So now I’ve seen it, and everything I said earlier today about the world of dance and children does not apply. As a former dancer that once wore what amounted to two small chiffon scarves and did a routine with other girls containing some of the same moves used in the film at a Mardi Gras ball this is not that. There are no instructors, no oversight or hovering stage parents. Nothing about the dance world applies here, and my earlier thoughts explains why seeing something for yourself instead of replying on the hyperbole of others who also haven’t seen the film is a good idea. Mea Culpa. I was quite wrong.
If you think this film is just about the dancing, the few short sequences of rump shaking, floor humping and twerking you’ve missed the entire point of the film. Those things were terrible and offending, but they were hardly the only ones. They were the clumsily shoe horned in sequences that were symptoms of the disease this film amptly illustrates. Not patriarchy, not coming of age and discovering one’s sexuality.

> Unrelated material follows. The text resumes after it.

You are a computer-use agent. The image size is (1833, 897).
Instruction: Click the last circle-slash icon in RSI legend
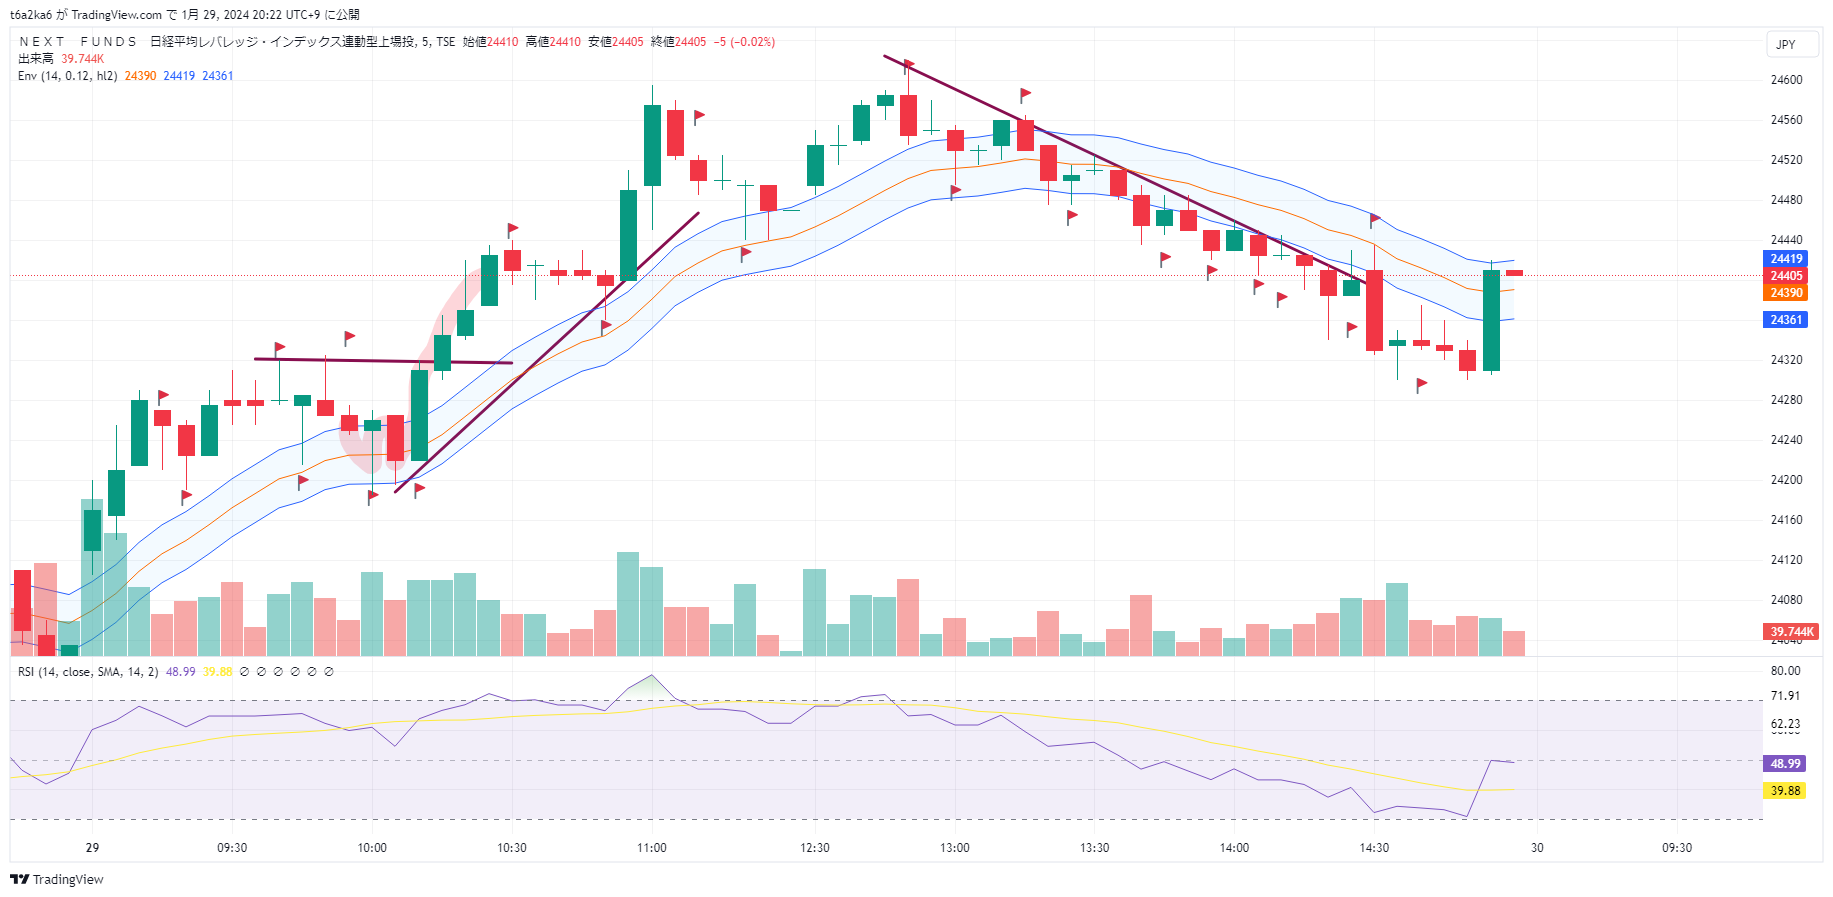[x=329, y=672]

The main point of the film is the struggle of girls growing up in a world that has been what I call Kardashianized. For quite a long time now fashion, entertainment, music, movies and that like have been moving the goal posts on the sexualization of children. Even toys have sexualized the childhood experience with things like Bratz dolls. It’s crept up upon us. That is the crux of the film, and why it was so horrifically hard to watch.
The main character Amy and her friends seem to live almost completely devoid of parental interactions. Amy’s mother suffering from depression and sadness in the wake of her Senegal Muslim father taking a second wife, and another friend has parents who work all hours of the day and night while ignoring their daughter. What you end up with is children from the poor side of town with zero supervision attempting to figure out life. After discovering that being a good girl does not work they turn to the cultural ideas about sexuality they’ve been bombarded with since birth. It also does not work, and the girls suffer many a frustration in being labeled kids.
My friend and fellow Patheo’s columnist Andrew Spitznas of Secular Cinophile has a more in depth dive into this movie than I did.
A couple of things are driving extreme hatred of this movie by most that haven’t seen it. First, that unfortunate and tone deaf marketing poster that Netflix burdened the film with. It’s lurid nature lures in creeps, the Larry Solomons and Vaughn Ohlmans of this world who fantasy about prepubescent girls being ready for marriage. The film did not need it, and it just gave Qanon and Sean Hannity something to construct conspiracy theories over.
The Evangelical crowd seized upon those brief dance sequences as pedo porn, which Netflix should have known they’d do. The film could have done with a very toned down dance sequence or none and pushed the same narrative about the sexualization of children.
Second, it’s an independent film from France, and European sensibilities to subjects of a sexual nature are much more relaxed than the puritanical mindset present in American Evangelical circles that decried the movie over those few short dance sequences. The director made the wrong choice in the era of sex trafficking and the “Me Too” movement. It was exploitative. The Evangelical crowd focused right on those dances to the detriment of the entire film.
Good film if you can look away from the dance parts. Missed the mark by adding those in.
And about those dance sequences, they looked identical to what’s going on in this Nicki Minaj video for her song “Anaconda” NSFW and filled with profanity with the same dance moves no kid should ever be attempting.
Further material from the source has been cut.